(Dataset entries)
== Segment start ==

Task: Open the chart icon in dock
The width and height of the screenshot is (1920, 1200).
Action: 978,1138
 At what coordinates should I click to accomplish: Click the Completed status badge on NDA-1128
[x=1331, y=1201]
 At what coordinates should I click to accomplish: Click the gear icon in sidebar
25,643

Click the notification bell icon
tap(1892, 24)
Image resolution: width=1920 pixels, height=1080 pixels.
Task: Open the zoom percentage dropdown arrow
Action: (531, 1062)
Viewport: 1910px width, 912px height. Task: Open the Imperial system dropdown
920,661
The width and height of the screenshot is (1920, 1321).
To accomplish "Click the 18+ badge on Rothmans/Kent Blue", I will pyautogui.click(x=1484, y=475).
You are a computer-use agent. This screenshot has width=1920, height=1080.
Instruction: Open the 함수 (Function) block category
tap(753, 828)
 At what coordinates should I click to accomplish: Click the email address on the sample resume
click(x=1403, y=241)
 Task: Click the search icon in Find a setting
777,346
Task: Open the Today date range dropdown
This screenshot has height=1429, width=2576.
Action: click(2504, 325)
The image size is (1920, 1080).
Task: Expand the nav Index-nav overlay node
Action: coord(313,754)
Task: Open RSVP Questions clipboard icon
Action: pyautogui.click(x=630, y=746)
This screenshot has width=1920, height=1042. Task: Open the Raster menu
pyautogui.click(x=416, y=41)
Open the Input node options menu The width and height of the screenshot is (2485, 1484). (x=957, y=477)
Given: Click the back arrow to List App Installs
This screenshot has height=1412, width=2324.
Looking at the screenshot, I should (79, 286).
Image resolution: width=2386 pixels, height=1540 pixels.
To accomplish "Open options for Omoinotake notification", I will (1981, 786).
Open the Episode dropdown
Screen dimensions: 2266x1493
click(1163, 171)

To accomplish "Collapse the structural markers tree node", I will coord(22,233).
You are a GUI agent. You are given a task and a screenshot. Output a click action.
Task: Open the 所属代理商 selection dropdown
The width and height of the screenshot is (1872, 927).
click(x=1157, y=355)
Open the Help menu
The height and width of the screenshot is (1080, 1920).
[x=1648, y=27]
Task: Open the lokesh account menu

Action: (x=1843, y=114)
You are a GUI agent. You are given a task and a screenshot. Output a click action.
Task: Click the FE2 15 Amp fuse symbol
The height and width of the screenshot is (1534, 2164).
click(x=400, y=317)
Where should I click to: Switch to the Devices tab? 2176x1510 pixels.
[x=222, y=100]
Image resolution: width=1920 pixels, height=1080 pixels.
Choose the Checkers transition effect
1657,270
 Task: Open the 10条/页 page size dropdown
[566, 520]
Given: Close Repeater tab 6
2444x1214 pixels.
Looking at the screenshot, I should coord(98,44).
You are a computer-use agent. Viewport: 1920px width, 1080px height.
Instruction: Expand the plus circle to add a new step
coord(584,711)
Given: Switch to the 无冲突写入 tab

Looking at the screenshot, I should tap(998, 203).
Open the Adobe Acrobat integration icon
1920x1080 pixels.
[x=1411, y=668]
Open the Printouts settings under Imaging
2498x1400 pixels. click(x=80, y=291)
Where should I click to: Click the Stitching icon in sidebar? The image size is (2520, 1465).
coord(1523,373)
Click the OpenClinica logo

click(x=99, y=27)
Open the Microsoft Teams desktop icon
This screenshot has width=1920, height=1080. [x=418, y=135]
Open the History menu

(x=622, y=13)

== Segment end ==

• [WHAT IS NEEDED]: Search the records for the word "agent". Copy every line that has it.

• [EXERCISE ANSWER]:
You are a computer-use agent. This screenshot has width=1920, height=1080.
You are a GUI agent. You are given a task and a screenshot. Output a click action.
You are a GUI agent. You are given a task and a screenshot. Output a click action.
You are a computer-use agent. Viewport: 1920px width, 1080px height.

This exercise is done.